A team of researchers at Columbia University had observed that these drugs—approved for the treatment of myelofibrosis and rheumatoid arthritis, respectively—promoted hair growth when fed to mice but also impaired the animals’ immune systems. So the scientists thought the compounds might work ­better when rubbed onto skin.

The team shaved mice when their fur was in telogen, the resting stage of a hair follicle’s growth cycle. In this stage, hair usually takes more than a month to begin growing back. But treated areas of a mouse’s skin fully grew back in less than three weeks. Team leader Angela M. Christiano says the drugs are “basically accelerating what would normally happen several weeks later. They’re inducing new hair to begin to grow.”

The Columbia team got similar results on human skin grafted onto mice. However, in this experiment, tofacitinib was more effective.

The mechanism by which these drugs spur hair growth—at least in mice—appears to be very different from standard topical hair loss treatments such as Rogaine. A therapy for male-pattern baldness, Rogaine uses minoxidil, a vasodilator, to stimulate blood flow to hair follicles and thereby prevent hair from falling out. The new topical treatments inhibit JAK-STAT signaling, a pathway involving Janus kinases that triggers cells to begin transcribing DNA. Researchers believe this signaling pathway is most active when hair follicles, a type of stem cell, are at rest. When drugs block the pathway, the follicles “wake up” and enter a new growth phase.
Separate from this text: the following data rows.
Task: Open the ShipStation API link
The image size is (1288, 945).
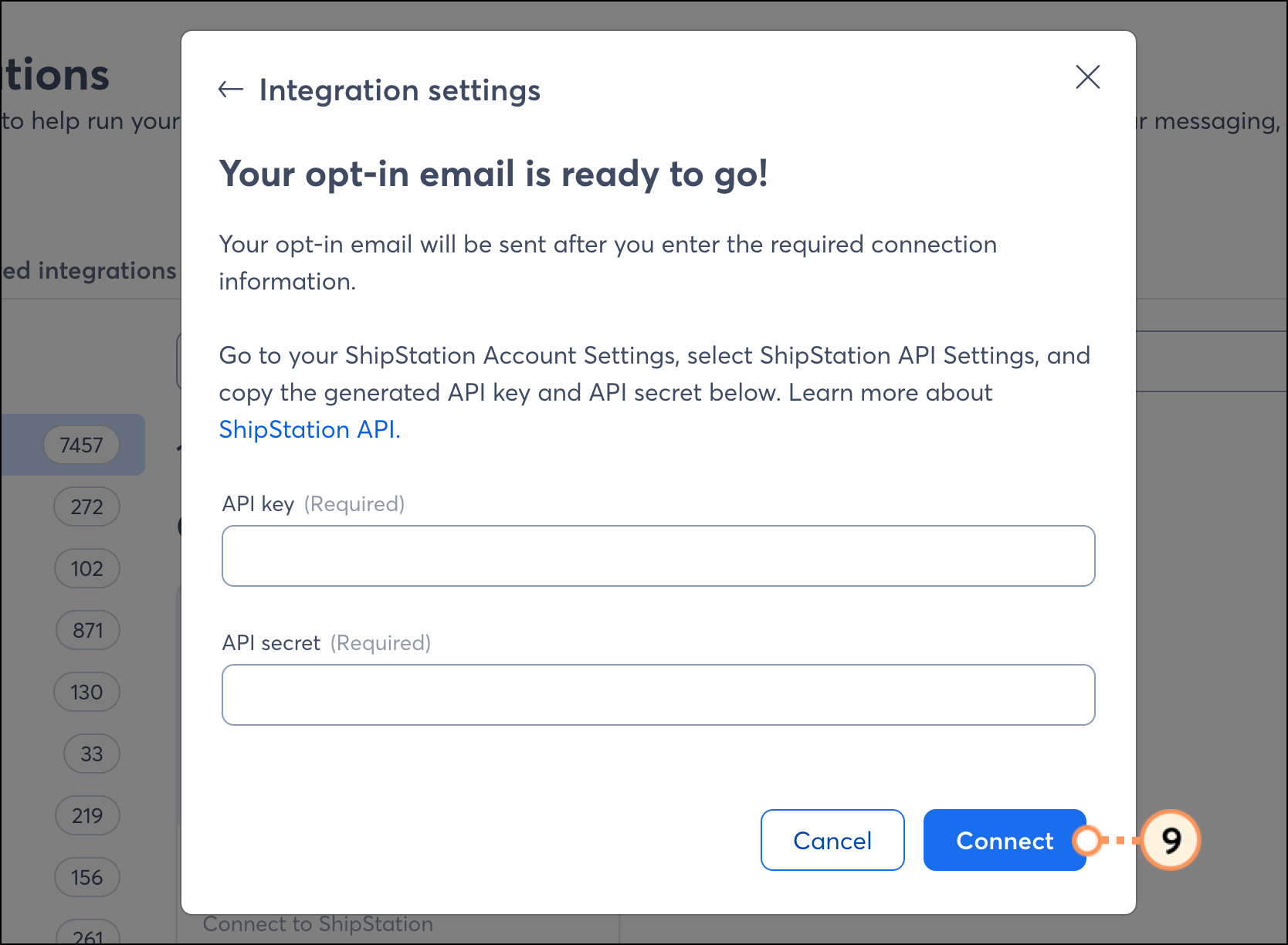Action: (310, 429)
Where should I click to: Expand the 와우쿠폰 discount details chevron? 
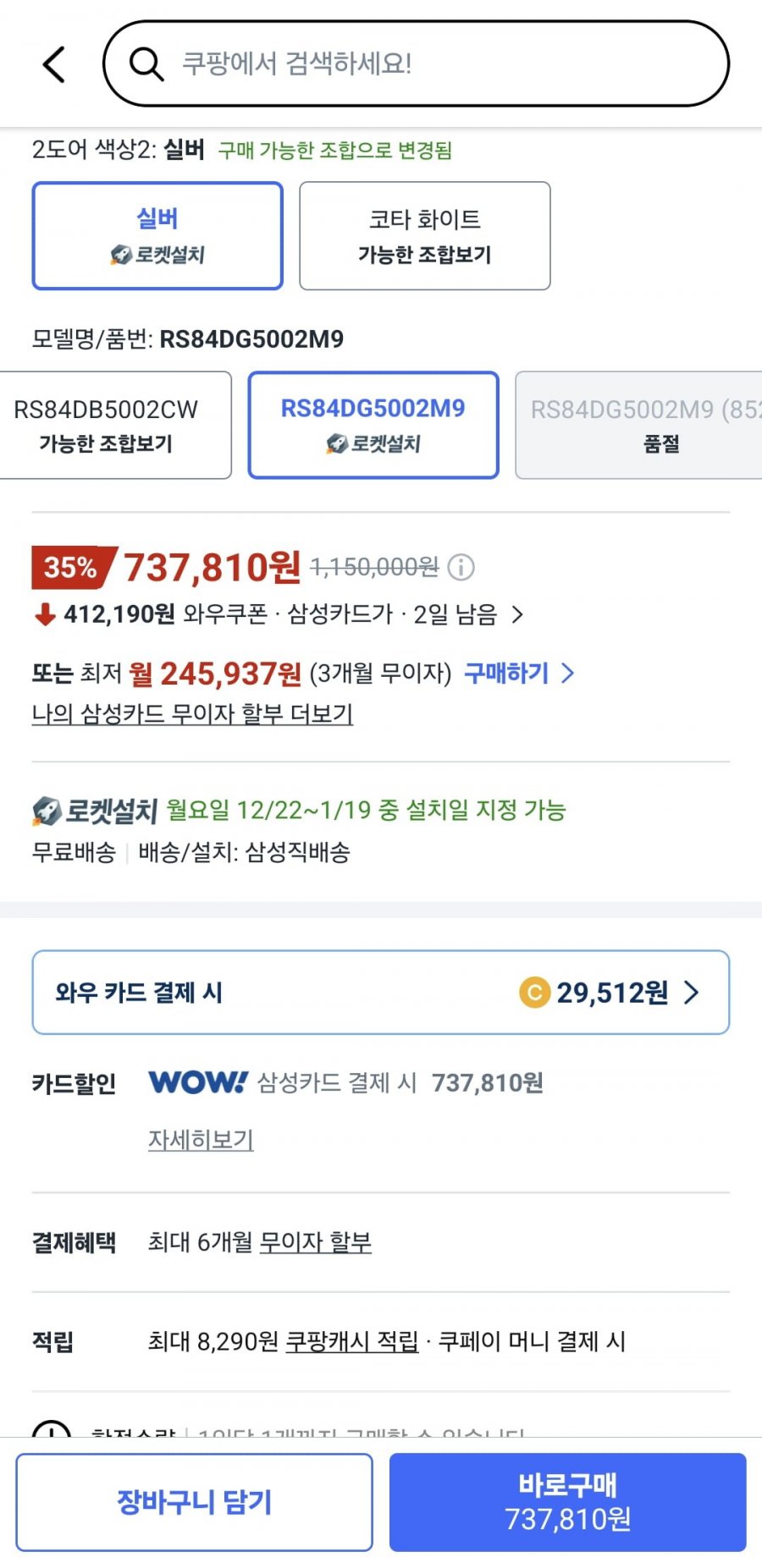(518, 614)
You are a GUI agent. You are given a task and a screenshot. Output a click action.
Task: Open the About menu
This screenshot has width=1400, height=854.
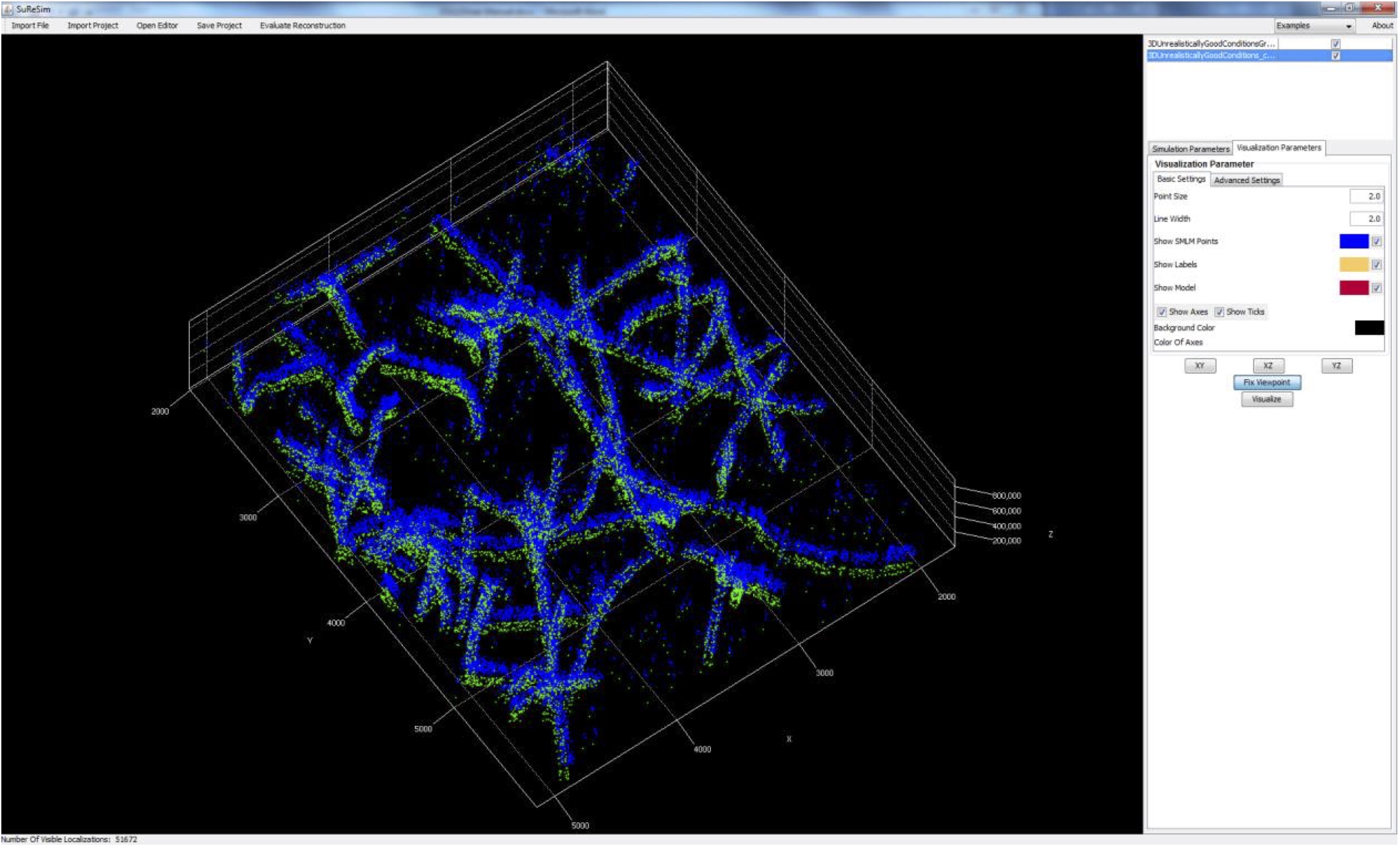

“The big news of this new paper is that JAK inhibitors are even more versatile in function than previously thought,” says Amy McMichael, professor of dermatology at Wake Forest Baptist Medical Center, who was not involved in the study.

Christiano’s team hopes the drugs may curb hair loss from a variety of causes, such as the autoimmune disease alopecia areata and chemotherapy. “For any clinical setting where the hairs are stuck in resting phase,” Christiano says, “this would be a way to think about coaxing them back into the hair cycle.”